REQUEST | Pick out each line in the records below that contains the word "magnifier" and copy it.

Dataset items |
+-------+

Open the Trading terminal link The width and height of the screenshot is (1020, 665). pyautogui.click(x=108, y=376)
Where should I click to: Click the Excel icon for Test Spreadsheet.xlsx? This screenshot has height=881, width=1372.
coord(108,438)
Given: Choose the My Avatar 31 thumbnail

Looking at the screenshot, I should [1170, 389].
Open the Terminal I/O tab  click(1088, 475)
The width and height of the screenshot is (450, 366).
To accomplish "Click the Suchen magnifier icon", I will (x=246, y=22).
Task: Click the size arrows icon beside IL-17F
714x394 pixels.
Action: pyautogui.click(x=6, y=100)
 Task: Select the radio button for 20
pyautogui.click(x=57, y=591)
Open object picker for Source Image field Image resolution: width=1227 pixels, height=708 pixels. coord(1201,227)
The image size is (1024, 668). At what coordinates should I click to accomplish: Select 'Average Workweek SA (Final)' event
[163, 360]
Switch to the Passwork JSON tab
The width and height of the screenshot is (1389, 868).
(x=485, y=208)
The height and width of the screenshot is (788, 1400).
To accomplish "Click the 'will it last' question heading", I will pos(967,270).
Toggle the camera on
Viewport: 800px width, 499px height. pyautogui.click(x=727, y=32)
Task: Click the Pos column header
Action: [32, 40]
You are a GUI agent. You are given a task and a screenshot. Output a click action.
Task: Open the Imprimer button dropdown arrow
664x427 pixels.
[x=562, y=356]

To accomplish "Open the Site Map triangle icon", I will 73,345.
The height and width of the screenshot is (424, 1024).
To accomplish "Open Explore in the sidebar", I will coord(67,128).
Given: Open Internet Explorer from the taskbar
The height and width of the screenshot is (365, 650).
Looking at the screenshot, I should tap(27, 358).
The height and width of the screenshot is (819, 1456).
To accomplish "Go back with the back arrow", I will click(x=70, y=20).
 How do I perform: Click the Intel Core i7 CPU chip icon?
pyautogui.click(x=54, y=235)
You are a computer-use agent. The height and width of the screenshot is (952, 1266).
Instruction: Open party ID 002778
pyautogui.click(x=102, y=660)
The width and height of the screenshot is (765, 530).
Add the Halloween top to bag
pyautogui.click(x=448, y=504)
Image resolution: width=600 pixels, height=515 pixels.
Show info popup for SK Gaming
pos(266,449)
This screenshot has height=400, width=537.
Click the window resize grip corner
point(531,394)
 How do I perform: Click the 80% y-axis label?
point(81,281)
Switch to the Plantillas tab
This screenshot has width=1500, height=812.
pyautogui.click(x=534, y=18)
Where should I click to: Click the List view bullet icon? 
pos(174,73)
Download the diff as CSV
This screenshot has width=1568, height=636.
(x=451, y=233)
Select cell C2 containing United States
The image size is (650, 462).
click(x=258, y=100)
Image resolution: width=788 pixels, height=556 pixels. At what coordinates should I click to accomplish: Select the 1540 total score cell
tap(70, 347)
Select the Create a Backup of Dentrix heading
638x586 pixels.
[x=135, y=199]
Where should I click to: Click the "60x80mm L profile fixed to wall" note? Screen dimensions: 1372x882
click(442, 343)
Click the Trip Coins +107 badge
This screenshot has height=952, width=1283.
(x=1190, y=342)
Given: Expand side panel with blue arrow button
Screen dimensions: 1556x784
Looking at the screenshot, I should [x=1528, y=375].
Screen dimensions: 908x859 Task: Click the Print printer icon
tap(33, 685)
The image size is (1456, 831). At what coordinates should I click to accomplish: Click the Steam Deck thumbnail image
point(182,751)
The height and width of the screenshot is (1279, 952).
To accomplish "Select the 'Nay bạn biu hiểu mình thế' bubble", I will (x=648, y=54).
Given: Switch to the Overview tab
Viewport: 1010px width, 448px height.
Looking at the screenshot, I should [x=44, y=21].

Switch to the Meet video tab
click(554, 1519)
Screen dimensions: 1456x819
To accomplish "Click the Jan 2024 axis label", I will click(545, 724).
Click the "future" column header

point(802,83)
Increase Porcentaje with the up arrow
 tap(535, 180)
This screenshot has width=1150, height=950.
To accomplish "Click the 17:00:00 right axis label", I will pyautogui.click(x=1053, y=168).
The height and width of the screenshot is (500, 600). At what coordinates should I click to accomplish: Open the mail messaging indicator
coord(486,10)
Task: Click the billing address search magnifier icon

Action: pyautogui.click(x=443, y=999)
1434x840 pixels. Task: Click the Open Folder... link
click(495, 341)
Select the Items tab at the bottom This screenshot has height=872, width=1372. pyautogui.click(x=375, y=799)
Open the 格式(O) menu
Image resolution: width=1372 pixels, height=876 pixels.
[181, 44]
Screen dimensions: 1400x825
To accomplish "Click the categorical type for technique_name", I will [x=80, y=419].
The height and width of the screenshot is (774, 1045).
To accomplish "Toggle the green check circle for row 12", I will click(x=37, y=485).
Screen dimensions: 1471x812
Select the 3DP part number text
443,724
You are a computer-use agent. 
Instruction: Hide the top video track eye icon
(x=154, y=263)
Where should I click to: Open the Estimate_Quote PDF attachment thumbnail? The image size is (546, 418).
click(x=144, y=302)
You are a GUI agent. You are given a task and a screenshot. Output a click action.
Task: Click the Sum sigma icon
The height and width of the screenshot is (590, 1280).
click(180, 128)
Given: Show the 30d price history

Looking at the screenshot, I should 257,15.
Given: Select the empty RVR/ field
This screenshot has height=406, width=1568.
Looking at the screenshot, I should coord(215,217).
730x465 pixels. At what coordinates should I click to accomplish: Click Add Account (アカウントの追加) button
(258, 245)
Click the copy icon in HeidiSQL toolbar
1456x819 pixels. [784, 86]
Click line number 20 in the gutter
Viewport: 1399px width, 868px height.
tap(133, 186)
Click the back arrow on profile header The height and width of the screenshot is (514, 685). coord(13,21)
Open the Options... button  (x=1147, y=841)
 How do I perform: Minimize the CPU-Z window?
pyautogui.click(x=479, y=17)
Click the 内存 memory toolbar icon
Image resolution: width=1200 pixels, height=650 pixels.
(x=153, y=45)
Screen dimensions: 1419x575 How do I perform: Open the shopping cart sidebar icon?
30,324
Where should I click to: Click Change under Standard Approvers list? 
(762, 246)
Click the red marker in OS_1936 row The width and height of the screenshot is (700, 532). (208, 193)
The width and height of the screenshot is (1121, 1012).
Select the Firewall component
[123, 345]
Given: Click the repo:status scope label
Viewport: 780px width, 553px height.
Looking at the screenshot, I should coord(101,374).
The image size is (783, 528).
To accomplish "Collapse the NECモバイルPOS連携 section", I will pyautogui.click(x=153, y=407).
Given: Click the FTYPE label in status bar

+-------+

PROBLEM SOLUTION |
To accomplish "Click the Suchen magnifier icon", I will (x=246, y=22).
Task: Click the billing address search magnifier icon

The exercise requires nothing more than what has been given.